During the Asian trading session on Wednesday, the USD/CAD pair continued its upward momentum, hovering around 1.3650. The surge in risk aversion among investors has led to increased demand for the US Dollar, providing support to the pair.
The shift in market sentiment towards risk aversion followed comments from Neel Kashkari, President of the Federal Reserve Bank of Minneapolis, suggesting that a rate hike could still be on the table. Kashkari’s remarks, indicating uncertainty regarding the disinflationary process and the possibility of rate adjustments, contributed to the downturn in risk appetite.
Furthermore, the appreciation in US Treasury yields bolstered the Greenback, with the US Dollar Index (DXY) trading higher at approximately 104.70. Notably, the 2-year and 10-year US Treasury yields stood at 4.96% and 4.54%, respectively, at the time of this report.
On the economic data front, the mid-tier US Housing Price Index (MoM) for March fell short of expectations, registering a mere 0.1% increase compared to February’s 1.2%, while the consensus forecasted a 0.5% rise.
Looking ahead, investors are closely monitoring New York Fed President John Williams’ scheduled speech and the release of the Fed’s Beige Book. These events will provide insights into the current economic landscape in the United States, based on assessments from key business contacts, economists, and market experts across the 12 Federal Reserve Districts.

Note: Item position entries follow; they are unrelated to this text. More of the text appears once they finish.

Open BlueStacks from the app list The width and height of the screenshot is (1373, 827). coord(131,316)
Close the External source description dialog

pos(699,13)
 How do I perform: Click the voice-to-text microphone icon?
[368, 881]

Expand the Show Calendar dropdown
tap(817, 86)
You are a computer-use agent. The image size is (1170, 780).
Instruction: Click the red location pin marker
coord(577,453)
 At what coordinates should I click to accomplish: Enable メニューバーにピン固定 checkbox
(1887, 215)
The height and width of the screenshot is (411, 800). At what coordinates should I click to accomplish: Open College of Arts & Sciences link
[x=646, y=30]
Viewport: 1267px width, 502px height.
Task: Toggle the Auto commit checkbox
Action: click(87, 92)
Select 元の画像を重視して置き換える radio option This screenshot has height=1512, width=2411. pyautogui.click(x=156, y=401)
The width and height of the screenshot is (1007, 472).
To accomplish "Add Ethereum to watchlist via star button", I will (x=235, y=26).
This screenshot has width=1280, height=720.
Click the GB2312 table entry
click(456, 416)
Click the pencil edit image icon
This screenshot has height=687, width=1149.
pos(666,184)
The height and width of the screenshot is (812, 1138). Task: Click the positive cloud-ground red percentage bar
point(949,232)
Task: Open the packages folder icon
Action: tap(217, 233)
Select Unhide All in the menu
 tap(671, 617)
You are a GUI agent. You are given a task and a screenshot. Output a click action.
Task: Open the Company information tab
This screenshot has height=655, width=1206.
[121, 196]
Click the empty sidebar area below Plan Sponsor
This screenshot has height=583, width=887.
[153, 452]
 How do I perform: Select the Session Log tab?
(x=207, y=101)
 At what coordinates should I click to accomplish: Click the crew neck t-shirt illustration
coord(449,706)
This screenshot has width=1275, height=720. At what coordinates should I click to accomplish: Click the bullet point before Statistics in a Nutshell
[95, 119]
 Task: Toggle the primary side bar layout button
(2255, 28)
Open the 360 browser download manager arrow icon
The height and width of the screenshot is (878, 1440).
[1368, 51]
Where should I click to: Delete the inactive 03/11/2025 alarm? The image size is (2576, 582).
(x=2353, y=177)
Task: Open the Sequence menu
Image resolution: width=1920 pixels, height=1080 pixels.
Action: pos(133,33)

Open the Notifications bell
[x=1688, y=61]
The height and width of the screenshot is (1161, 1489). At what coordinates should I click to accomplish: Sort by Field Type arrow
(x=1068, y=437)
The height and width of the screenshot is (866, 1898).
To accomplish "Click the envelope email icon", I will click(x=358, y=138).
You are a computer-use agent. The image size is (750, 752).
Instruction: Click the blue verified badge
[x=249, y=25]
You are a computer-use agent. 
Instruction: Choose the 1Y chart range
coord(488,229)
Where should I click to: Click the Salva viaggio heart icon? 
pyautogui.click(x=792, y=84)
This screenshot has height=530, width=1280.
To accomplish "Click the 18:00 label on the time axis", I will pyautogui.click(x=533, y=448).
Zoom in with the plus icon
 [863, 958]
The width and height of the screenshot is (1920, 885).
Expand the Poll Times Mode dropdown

Meanwhile, the Canadian Dollar (CAD) faced downward pressure amid a corrective decline in crude oil prices. Canada’s status as the largest oil exporter to the US, the world’s leading oil consumer, amplified the impact on the commodity-linked currency.
Despite this, Canada’s Industrial Product Price surged by 1.5% month-over-month in April, surpassing market forecasts and reaching an 8-month high. Similarly, the Raw Materials Price Index saw a notable increase of 5.5% month-over-month, exceeding expectations and indicating robust economic activity in Canada’s industrial sector.